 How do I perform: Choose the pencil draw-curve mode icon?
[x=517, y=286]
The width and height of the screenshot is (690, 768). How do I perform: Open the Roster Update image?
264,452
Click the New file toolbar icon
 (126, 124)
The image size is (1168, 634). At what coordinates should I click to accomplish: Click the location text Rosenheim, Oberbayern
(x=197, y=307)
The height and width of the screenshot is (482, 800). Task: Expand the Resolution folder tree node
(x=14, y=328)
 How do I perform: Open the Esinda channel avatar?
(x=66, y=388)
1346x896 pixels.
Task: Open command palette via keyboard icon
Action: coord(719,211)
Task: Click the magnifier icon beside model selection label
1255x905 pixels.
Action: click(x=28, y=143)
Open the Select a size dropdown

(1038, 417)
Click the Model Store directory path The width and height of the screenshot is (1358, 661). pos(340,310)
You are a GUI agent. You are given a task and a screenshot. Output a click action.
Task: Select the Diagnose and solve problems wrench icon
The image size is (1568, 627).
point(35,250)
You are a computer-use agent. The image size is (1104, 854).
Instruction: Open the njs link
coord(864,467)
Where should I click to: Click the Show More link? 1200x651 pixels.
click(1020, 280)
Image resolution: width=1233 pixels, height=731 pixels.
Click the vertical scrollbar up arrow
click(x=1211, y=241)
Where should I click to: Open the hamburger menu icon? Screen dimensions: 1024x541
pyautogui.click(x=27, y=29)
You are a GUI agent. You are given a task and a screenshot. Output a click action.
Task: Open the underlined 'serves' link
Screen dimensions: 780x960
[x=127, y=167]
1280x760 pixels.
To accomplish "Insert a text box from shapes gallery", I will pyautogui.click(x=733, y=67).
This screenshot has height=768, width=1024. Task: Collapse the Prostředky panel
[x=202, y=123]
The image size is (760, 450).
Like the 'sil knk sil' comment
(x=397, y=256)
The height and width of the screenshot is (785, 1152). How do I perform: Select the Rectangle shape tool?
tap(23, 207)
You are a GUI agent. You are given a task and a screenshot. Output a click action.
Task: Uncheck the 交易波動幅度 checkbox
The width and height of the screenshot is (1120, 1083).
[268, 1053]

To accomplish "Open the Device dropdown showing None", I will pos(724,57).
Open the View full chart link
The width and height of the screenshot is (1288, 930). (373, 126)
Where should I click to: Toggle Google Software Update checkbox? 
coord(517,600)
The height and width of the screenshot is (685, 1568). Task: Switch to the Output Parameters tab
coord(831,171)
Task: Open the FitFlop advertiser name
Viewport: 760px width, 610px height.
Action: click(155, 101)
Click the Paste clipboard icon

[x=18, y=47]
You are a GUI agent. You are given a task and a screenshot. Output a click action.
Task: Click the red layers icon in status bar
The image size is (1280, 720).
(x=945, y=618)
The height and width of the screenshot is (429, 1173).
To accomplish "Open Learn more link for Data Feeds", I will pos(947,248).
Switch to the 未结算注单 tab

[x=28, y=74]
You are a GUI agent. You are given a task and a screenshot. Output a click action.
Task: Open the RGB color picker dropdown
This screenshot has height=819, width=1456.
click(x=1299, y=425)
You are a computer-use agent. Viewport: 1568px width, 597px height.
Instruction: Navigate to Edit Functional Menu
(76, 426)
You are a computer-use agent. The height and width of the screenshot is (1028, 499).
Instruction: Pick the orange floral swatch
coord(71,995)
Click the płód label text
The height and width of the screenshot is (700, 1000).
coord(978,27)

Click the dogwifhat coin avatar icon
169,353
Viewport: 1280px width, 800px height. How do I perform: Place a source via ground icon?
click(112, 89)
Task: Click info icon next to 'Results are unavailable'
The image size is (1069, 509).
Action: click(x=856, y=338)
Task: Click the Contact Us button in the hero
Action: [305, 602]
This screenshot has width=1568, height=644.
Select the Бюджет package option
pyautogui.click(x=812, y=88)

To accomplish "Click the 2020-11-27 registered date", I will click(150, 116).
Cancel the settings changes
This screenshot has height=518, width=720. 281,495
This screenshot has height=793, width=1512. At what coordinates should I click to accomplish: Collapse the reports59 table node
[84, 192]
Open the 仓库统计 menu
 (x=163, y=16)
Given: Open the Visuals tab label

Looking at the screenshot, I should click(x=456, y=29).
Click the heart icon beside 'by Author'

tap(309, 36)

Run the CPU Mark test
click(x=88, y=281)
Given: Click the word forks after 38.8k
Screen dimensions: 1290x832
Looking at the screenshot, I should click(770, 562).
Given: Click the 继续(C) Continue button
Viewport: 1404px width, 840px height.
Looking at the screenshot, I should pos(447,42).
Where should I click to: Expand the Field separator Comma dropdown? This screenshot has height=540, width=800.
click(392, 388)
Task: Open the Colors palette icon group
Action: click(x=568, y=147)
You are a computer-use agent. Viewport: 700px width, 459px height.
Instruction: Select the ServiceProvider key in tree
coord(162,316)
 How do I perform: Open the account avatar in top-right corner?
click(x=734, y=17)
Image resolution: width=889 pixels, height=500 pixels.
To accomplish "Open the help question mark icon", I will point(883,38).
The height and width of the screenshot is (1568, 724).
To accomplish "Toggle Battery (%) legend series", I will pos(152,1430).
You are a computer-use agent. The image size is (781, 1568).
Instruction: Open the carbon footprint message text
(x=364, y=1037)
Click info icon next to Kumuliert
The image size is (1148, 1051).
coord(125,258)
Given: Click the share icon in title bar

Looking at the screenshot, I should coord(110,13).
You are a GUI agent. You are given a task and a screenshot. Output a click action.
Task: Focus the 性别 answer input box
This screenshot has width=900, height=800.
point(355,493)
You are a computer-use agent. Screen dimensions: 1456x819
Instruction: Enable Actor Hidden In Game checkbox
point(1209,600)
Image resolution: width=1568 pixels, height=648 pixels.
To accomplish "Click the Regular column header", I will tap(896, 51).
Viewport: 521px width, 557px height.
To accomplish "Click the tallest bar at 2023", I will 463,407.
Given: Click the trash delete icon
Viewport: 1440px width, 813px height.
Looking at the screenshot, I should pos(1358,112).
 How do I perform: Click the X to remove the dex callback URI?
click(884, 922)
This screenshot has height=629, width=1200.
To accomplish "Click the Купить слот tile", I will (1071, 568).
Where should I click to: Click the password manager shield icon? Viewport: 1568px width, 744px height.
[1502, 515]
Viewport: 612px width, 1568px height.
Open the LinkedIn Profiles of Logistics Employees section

------------------------------------

§ **DESCRIPTION OF THE TASK**: Reproduce all of the data above verbatim, line for line, with nothing changed or left out.

§ **FINAL ANSWER**:
 How do I perform: Choose the pencil draw-curve mode icon?
[x=517, y=286]
The width and height of the screenshot is (690, 768). How do I perform: Open the Roster Update image?
264,452
Click the New file toolbar icon
 (126, 124)
The image size is (1168, 634). At what coordinates should I click to accomplish: Click the location text Rosenheim, Oberbayern
(x=197, y=307)
The height and width of the screenshot is (482, 800). Task: Expand the Resolution folder tree node
(x=14, y=328)
 How do I perform: Open the Esinda channel avatar?
(x=66, y=388)
1346x896 pixels.
Task: Open command palette via keyboard icon
Action: coord(719,211)
Task: Click the magnifier icon beside model selection label
1255x905 pixels.
Action: click(x=28, y=143)
Open the Select a size dropdown

(1038, 417)
Click the Model Store directory path The width and height of the screenshot is (1358, 661). pos(340,310)
You are a GUI agent. You are given a task and a screenshot. Output a click action.
Task: Select the Diagnose and solve problems wrench icon
The image size is (1568, 627).
point(35,250)
You are a computer-use agent. The image size is (1104, 854).
Instruction: Open the njs link
coord(864,467)
Where should I click to: Click the Show More link? 1200x651 pixels.
click(1020, 280)
Image resolution: width=1233 pixels, height=731 pixels.
Click the vertical scrollbar up arrow
click(x=1211, y=241)
Where should I click to: Open the hamburger menu icon? Screen dimensions: 1024x541
pyautogui.click(x=27, y=29)
You are a GUI agent. You are given a task and a screenshot. Output a click action.
Task: Open the underlined 'serves' link
Screen dimensions: 780x960
[x=127, y=167]
1280x760 pixels.
To accomplish "Insert a text box from shapes gallery", I will pyautogui.click(x=733, y=67).
This screenshot has height=768, width=1024. Task: Collapse the Prostředky panel
[x=202, y=123]
The image size is (760, 450).
Like the 'sil knk sil' comment
(x=397, y=256)
The height and width of the screenshot is (785, 1152). How do I perform: Select the Rectangle shape tool?
tap(23, 207)
You are a GUI agent. You are given a task and a screenshot. Output a click action.
Task: Uncheck the 交易波動幅度 checkbox
The width and height of the screenshot is (1120, 1083).
[268, 1053]

To accomplish "Open the Device dropdown showing None", I will pos(724,57).
Open the View full chart link
The width and height of the screenshot is (1288, 930). (373, 126)
Where should I click to: Toggle Google Software Update checkbox? 
coord(517,600)
The height and width of the screenshot is (685, 1568). Task: Switch to the Output Parameters tab
coord(831,171)
Task: Open the FitFlop advertiser name
Viewport: 760px width, 610px height.
Action: click(155, 101)
Click the Paste clipboard icon

[x=18, y=47]
You are a GUI agent. You are given a task and a screenshot. Output a click action.
Task: Click the red layers icon in status bar
The image size is (1280, 720).
(x=945, y=618)
The height and width of the screenshot is (429, 1173).
To accomplish "Open Learn more link for Data Feeds", I will pos(947,248).
Switch to the 未结算注单 tab

[x=28, y=74]
You are a GUI agent. You are given a task and a screenshot. Output a click action.
Task: Open the RGB color picker dropdown
This screenshot has height=819, width=1456.
click(x=1299, y=425)
You are a computer-use agent. Viewport: 1568px width, 597px height.
Instruction: Navigate to Edit Functional Menu
(76, 426)
You are a computer-use agent. The height and width of the screenshot is (1028, 499).
Instruction: Pick the orange floral swatch
coord(71,995)
Click the płód label text
The height and width of the screenshot is (700, 1000).
coord(978,27)

Click the dogwifhat coin avatar icon
169,353
Viewport: 1280px width, 800px height. How do I perform: Place a source via ground icon?
click(112, 89)
Task: Click info icon next to 'Results are unavailable'
The image size is (1069, 509).
Action: click(x=856, y=338)
Task: Click the Contact Us button in the hero
Action: [305, 602]
This screenshot has width=1568, height=644.
Select the Бюджет package option
pyautogui.click(x=812, y=88)

To accomplish "Click the 2020-11-27 registered date", I will click(150, 116).
Cancel the settings changes
This screenshot has height=518, width=720. 281,495
This screenshot has height=793, width=1512. At what coordinates should I click to accomplish: Collapse the reports59 table node
[84, 192]
Open the 仓库统计 menu
 (x=163, y=16)
Given: Open the Visuals tab label

Looking at the screenshot, I should click(x=456, y=29).
Click the heart icon beside 'by Author'

tap(309, 36)

Run the CPU Mark test
click(x=88, y=281)
Given: Click the word forks after 38.8k
Screen dimensions: 1290x832
Looking at the screenshot, I should click(770, 562).
Given: Click the 继续(C) Continue button
Viewport: 1404px width, 840px height.
Looking at the screenshot, I should pos(447,42).
Where should I click to: Expand the Field separator Comma dropdown? This screenshot has height=540, width=800.
click(392, 388)
Task: Open the Colors palette icon group
Action: click(x=568, y=147)
You are a computer-use agent. Viewport: 700px width, 459px height.
Instruction: Select the ServiceProvider key in tree
coord(162,316)
 How do I perform: Open the account avatar in top-right corner?
click(x=734, y=17)
Image resolution: width=889 pixels, height=500 pixels.
To accomplish "Open the help question mark icon", I will point(883,38).
The height and width of the screenshot is (1568, 724).
To accomplish "Toggle Battery (%) legend series", I will pos(152,1430).
You are a computer-use agent. The image size is (781, 1568).
Instruction: Open the carbon footprint message text
(x=364, y=1037)
Click info icon next to Kumuliert
The image size is (1148, 1051).
coord(125,258)
Given: Click the share icon in title bar

Looking at the screenshot, I should coord(110,13).
You are a GUI agent. You are given a task and a screenshot. Output a click action.
Task: Focus the 性别 answer input box
This screenshot has width=900, height=800.
point(355,493)
You are a computer-use agent. Screen dimensions: 1456x819
Instruction: Enable Actor Hidden In Game checkbox
point(1209,600)
Image resolution: width=1568 pixels, height=648 pixels.
To accomplish "Click the Regular column header", I will tap(896, 51).
Viewport: 521px width, 557px height.
To accomplish "Click the tallest bar at 2023", I will 463,407.
Given: Click the trash delete icon
Viewport: 1440px width, 813px height.
Looking at the screenshot, I should pos(1358,112).
 How do I perform: Click the X to remove the dex callback URI?
click(884, 922)
This screenshot has height=629, width=1200.
To accomplish "Click the Купить слот tile", I will (1071, 568).
Where should I click to: Click the password manager shield icon? Viewport: 1568px width, 744px height.
[1502, 515]
Viewport: 612px width, 1568px height.
Open the LinkedIn Profiles of Logistics Employees section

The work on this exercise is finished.